Overall, Barnstead’s geography provides a unique landscape for both residents and visitors alike to enjoy year round activities such as hiking trails that wind through forests or skiing down its many hills during the winter months. With its picturesque views combined with its strong agricultural heritage it makes for an ideal destination for anyone looking for a quiet getaway from their hectic everyday lives.

Barnstead, New Hampshire

History of Barnstead, New Hampshire

Barnstead, New Hampshire was first settled in 1720 by a group of English colonists. The town was originally known as “Paugus” and was part of the larger township of Gilmanton. In 1748, it was granted its own charter and renamed “Barnstead” after an English town of the same name.

The town’s first settlers were primarily farmers, who cleared the land and grew crops such as corn and potatoes. As time went on, they began to raise livestock such as cows, horses, pigs and sheep. By the late 1700s, Barnstead had become an important hub for trade with ships docking at its port to transport goods throughout New England.

Throughout the 19th century, Barnstead continued to grow as a rural agricultural community with dairy farming becoming one of its most important industries. Several small businesses also opened up in town including sawmills, blacksmiths and general stores which provided essential goods to local residents.

In the early 1900s, Barnstead began to experience some changes when a new railroad line was built that connected it with nearby towns and cities such as Manchester and Concord. This allowed for easier transportation of goods which helped spur further economic growth in the area.

Today Barnstead is still largely a rural agricultural community with dairy farming being one of its main industries. Although some small businesses have opened up here over the years there are still many farms that remain intact from when they were first established centuries ago providing a glimpse into what life must have been like during those early days in New Hampshire’s history.

Economy of Barnstead, New Hampshire

The economy of Barnstead, New Hampshire has been largely based on agriculture since its founding in 1720. Dairy farming has been one of the most significant industries in the area for centuries and continues to be an important part of the town’s economy today. Other crops grown in the area include corn, potatoes, apples and hay.

In addition to farming, small businesses have also played a role in Barnstead’s economy over the years. Sawmills, blacksmiths and general stores have all been established here providing essential goods to local residents. A railroad line was also built in the early 1900s connecting Barnstead with nearby towns and cities such as Manchester and Concord which helped spur further economic growth in the area.

Today Barnstead is still largely an agricultural community although some small businesses still remain intact from when they were first established centuries ago. There are also several tourist attractions in town including a ski resort and a number of historical sites that draw visitors from around New England.

Overall, Barnstead’s economy is fairly stable thanks to its strong agricultural heritage and influx of tourists throughout the year. The town has managed to maintain its rural character while still being able to provide jobs for its residents allowing them to live comfortably without having to leave their homes for work elsewhere.

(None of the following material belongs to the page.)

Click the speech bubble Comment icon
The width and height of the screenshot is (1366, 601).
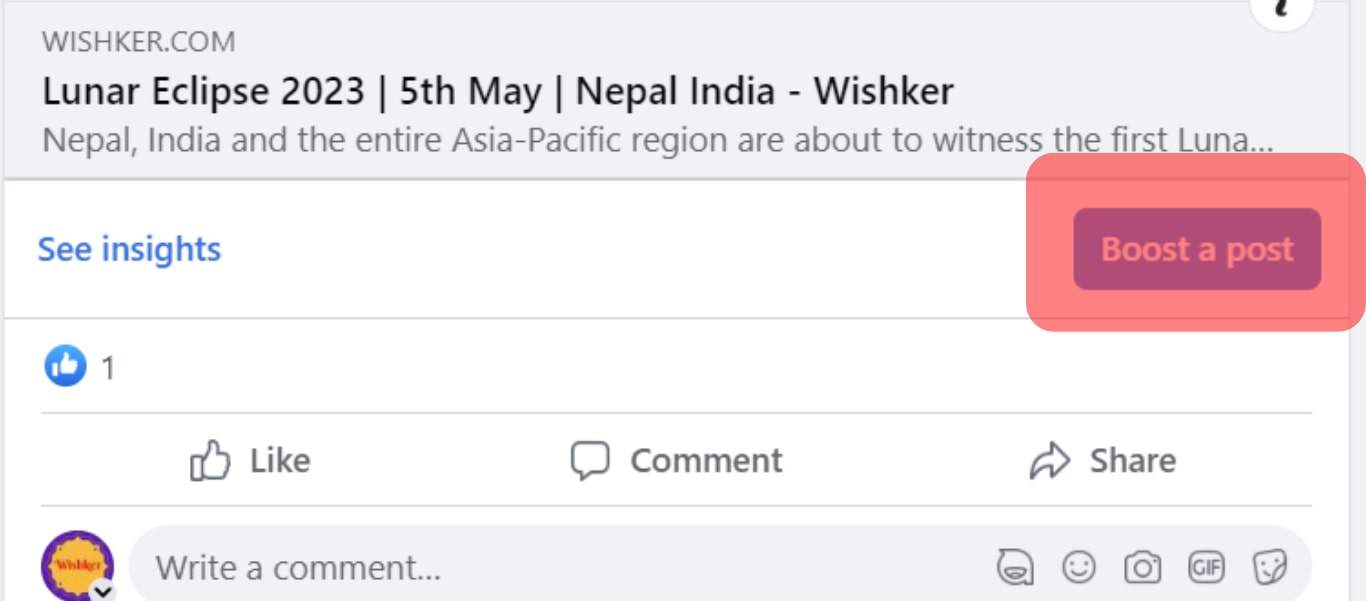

Politics in Barnstead, New Hampshire

The politics of Barnstead, New Hampshire are largely centered around local issues and the town’s rural character. The town is a part of the larger Belknap County and sends representatives to both the state House of Representatives and Senate.

Barnstead is a largely conservative town with most residents leaning to the right on most political issues. In recent years, however, there has been an increase in support for progressive policies such as environmental protection and civil rights.

The town is also home to several local organizations such as the Barnstead Historical Society which works to preserve the area’s history, culture and environment. Additionally, there are a number of volunteer groups such as the Barnstead Fire Department which help keep the community safe.

Overall, politics in Barnstead are relatively non-partisan with most residents prioritizing local issues over national politics. The town is dedicated to preserving its rural character while still being open to progress and change when necessary. This attitude has allowed Barnstead to remain an inviting place for people from all backgrounds while still maintaining its distinct identity as a small New England town.